A next-generation Zika virus vaccine candidate was the first to safely elicit an immune response in humans, according to a recent study conducted by researchers at the Perelman School of Medicine at the University of Pennsylvania, the Wistar Institute, Inovio Pharmaceuticals, and GeneOne Life Science, Inc.
The candidate, GLS-5700, is a synthetic vaccine that contains instructions for the host to develop an immune response against a Zika-specific antigen.
For their study, the researchers enrolled 40 participants split into two groups of 20 that received either one- or two-milligram doses of the vaccine intradermally at zero, four- and 12-week intervals.
Each dose was then followed by the delivery of small electric currents directly into the skin at the injection site through a process known as electroporation that helps facilitate vaccine uptake, antigen production, and subsequent immune responses.
Two weeks after participants received their final doses, 100 percent developed virus-specific antibodies while 80 percent developed significant neutralizing antibodies against the virus.
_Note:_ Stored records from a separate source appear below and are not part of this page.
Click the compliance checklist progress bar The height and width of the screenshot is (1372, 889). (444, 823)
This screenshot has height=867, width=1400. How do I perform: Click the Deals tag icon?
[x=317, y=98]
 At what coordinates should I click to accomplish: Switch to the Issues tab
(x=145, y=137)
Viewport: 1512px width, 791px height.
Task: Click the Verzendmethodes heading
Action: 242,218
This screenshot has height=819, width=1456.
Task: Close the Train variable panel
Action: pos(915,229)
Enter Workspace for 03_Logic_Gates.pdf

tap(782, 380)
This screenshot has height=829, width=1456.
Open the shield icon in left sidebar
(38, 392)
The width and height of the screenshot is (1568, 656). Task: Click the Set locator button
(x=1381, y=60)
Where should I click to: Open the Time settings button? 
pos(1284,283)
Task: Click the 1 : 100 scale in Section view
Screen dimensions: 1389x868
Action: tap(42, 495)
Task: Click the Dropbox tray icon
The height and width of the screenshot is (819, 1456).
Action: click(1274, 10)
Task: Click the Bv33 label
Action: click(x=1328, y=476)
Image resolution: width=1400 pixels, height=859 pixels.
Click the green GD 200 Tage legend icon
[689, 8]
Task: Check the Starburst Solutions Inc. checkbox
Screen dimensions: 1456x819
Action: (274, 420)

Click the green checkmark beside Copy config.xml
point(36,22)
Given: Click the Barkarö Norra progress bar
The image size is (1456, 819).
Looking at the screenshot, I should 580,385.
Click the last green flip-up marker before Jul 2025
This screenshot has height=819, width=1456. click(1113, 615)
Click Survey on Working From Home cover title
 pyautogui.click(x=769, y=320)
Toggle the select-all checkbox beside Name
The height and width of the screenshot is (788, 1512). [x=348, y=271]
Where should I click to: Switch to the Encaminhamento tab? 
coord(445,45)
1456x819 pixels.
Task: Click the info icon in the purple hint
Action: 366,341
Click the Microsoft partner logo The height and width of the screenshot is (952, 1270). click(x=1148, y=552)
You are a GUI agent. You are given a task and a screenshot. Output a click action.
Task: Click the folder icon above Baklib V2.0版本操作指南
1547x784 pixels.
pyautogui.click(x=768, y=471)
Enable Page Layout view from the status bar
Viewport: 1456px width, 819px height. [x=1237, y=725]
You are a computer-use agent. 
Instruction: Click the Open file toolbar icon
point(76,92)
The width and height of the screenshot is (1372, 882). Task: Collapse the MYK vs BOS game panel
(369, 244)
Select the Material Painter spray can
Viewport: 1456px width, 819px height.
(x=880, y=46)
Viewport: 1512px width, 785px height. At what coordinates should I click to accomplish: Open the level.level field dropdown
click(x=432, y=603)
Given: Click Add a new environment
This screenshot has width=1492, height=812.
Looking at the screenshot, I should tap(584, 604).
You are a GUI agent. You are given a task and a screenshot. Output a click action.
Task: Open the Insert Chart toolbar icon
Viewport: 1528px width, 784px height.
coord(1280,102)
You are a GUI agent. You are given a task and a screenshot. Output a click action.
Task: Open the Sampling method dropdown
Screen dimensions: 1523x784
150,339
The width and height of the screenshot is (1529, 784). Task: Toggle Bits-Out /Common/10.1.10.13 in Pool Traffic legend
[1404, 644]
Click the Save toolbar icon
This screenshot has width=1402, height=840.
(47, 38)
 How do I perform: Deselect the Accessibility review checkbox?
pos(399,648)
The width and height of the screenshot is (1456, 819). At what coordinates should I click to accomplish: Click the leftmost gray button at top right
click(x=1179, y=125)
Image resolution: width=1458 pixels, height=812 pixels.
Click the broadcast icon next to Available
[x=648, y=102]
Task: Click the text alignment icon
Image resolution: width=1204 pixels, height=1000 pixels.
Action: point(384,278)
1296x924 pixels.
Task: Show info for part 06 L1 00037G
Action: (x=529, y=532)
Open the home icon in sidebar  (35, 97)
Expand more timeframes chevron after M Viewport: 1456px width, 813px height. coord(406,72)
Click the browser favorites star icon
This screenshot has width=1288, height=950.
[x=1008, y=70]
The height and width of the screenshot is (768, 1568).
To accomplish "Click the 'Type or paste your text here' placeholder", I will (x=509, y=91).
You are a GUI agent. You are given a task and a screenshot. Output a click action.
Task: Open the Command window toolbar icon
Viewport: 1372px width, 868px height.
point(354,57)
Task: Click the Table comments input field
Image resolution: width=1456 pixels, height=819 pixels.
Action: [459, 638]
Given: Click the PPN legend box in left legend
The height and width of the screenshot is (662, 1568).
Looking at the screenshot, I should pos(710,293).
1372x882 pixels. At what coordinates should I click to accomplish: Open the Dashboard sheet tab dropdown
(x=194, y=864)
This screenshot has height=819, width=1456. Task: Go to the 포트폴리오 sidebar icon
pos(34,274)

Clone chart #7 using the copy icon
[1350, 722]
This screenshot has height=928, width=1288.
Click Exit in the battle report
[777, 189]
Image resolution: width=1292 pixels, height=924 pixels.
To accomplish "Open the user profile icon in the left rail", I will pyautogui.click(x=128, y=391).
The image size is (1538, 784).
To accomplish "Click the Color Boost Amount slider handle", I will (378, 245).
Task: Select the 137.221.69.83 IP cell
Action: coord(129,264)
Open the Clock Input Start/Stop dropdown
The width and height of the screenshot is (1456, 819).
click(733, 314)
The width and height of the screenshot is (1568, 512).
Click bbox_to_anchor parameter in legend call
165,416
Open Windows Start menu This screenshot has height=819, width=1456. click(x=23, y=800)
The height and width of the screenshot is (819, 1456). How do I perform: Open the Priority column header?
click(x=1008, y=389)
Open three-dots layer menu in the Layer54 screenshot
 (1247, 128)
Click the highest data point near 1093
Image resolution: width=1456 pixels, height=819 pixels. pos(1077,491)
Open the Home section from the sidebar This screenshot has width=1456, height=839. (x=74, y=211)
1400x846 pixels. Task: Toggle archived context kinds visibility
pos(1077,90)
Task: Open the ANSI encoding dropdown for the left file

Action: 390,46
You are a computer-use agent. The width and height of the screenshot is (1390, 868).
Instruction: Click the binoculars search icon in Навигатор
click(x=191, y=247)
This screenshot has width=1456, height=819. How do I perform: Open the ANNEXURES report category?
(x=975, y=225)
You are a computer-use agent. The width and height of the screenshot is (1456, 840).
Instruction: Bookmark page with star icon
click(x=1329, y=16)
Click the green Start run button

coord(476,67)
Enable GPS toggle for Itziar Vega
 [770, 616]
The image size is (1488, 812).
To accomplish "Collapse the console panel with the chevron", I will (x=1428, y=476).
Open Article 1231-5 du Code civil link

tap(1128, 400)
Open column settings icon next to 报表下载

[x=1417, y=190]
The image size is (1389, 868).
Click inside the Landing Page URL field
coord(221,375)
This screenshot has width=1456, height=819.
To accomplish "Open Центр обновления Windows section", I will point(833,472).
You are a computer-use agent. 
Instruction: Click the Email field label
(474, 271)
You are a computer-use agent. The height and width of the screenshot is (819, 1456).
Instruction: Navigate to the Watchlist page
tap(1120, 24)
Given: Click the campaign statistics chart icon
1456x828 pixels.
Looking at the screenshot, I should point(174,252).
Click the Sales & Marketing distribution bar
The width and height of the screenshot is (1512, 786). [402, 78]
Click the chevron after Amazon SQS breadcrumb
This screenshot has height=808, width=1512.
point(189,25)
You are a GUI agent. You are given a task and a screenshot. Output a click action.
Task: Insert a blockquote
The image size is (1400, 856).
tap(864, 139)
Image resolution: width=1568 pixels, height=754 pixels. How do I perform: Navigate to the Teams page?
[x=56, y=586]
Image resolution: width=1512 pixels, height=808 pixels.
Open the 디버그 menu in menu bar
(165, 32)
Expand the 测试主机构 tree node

Further, serum from participants showed the ability to protect mice whose immune systems were compromised from developing the disease after infection with Zika, which indicated that vaccine-induced antibodies could prevent infection and disease in vivo.
“Synthetic DNA vaccines, such as this Zika vaccine candidate our team has developed, are an important approach to preventing emerging infectious diseases,” David Weiner, executive vice president of the Wistar Institute and co-author of the study, said. “This novel DNA vaccine was developed and implemented in just months via a platform that has advantages in temperature stability, storage, dose, and distribution compared to most traditional vaccines, making DNA vaccines an important tool to respond quickly to curb an emerging epidemic.”
According to the researchers, further study is required to fully address the efficacy of the vaccine. However, their study suggested that a DNA vaccine could produce antibodies associated with Zika protection as well as T-cells in a well-tolerated platform.
The study was published in detail in a recent issue of the New England Journal of Medicine.